Written exercise a: Reproduce verbatim the portion of the method documentation that opens with the words containing "Returns:: the ToeThread" and closes with "Get the deferral count.".

Source text:
------------------------------------------------

Get the number of the ToeThread responsible for processing this uri.

Returns:: the ToeThread number.

incrementDeferrals

public void incrementDeferrals()

Increment the deferral count.

getDeferrals

public int getDeferrals()

Get the deferral count.

Returns:: the deferral count.

stripToMinimal

public void stripToMinimal()

Remove all attributes set on this uri.

This methods removes the attribute list.

getContentSize

public long getContentSize()

Get the size in bytes of this URI's recorded content, inclusive of things like protocol headers. It is the responsibility of the classes which fetch the URI to set this value accordingly -- it is not calculated/verified within CrawlURI. This value is consulted in reporting/logging/writing-decisions.

Returns:: contentSize
See Also:: #setContentSize()

addLocalizedError

public void addLocalizedError(java.lang.String processorName,
                              java.lang.Throwable ex,
                              java.lang.String message)

Make note of a non-fatal error, local to a particular Processor, which should be logged somewhere, but allows processing to continue. This is how you add to the local-error log (the 'localized' in the below is making an error local rather than global, not making a swiss-french version of the error.).

Parameters:: processorName - Name of processor the exception was thrown in.; ex - Throwable to log.; message - Extra message to log beyond exception message.

getClassSimpleName

protected java.lang.String getClassSimpleName(java.lang.Class c)

addAnnotation

public void addAnnotation(java.lang.String annotation)

Add an annotation: an abbrieviated indication of something special about this URI that need not be present in every crawl.log line, but should be noted for future reference.

------------------------------------------------

Written exercise b: Return each line of the records below that contains the string "Database", matching case exactly.

Rows showing where targets appear
------------------------------------------------

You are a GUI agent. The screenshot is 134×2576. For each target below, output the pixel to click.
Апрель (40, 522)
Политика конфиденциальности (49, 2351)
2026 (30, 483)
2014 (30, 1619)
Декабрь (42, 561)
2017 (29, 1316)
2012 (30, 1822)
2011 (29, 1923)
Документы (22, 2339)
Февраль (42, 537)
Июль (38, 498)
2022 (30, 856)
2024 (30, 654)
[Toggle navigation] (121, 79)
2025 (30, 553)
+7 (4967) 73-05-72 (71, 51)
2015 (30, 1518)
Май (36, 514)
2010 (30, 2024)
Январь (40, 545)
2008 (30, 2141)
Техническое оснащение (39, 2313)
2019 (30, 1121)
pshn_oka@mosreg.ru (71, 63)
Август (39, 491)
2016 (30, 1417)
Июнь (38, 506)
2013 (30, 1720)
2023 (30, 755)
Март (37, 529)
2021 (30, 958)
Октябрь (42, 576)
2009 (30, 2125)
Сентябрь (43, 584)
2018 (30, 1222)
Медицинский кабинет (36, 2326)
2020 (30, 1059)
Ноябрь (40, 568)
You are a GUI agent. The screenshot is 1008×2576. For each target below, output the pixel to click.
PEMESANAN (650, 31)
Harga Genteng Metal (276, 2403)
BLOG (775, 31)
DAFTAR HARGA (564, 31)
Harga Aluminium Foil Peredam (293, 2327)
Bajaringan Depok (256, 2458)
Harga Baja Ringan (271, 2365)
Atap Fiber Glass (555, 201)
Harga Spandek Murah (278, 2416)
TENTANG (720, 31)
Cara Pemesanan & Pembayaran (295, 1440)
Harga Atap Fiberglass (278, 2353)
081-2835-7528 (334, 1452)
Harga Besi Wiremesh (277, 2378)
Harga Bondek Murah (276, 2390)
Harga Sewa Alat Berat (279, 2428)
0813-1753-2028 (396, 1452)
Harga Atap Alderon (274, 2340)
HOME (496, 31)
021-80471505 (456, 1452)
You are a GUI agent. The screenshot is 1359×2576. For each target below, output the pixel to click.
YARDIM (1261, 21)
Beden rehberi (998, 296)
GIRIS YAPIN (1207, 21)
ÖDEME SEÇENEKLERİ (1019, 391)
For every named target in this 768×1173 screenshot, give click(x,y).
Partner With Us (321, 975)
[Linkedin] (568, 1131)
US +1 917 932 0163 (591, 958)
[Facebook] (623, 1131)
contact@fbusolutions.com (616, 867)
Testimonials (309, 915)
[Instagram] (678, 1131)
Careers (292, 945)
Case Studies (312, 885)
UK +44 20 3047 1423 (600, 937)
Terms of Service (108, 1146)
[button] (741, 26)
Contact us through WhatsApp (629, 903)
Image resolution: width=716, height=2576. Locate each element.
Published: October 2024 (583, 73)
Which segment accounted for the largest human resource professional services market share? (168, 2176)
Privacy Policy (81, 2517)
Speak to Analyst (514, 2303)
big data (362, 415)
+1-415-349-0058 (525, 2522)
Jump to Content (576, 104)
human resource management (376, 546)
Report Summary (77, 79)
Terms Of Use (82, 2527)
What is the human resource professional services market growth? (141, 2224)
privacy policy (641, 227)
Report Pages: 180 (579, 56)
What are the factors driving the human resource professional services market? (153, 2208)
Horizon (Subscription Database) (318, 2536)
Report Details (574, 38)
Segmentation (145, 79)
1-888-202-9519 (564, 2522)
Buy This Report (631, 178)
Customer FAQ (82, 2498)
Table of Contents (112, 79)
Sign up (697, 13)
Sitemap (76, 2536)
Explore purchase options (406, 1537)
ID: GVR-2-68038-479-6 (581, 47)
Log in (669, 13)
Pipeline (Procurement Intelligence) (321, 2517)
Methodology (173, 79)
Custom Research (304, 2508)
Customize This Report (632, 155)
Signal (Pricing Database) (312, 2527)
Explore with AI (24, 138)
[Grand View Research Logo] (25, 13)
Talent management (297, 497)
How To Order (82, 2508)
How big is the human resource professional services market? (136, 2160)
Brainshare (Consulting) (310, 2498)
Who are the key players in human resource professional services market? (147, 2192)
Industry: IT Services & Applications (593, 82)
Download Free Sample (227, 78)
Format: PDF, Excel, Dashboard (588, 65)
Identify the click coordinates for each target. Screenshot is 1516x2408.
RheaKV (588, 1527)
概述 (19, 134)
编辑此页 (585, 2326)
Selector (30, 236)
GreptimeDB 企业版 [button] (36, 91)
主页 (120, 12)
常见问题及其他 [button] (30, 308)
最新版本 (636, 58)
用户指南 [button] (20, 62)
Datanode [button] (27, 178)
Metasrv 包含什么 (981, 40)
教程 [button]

------------------------------------------------

Finished answer a:
Returns:: the ToeThread number.

incrementDeferrals

public void incrementDeferrals()

Increment the deferral count.

getDeferrals

public int getDeferrals()

Get the deferral count.

Finished answer b:
Horizon (Subscription Database) (318, 2536)
Signal (Pricing Database) (312, 2527)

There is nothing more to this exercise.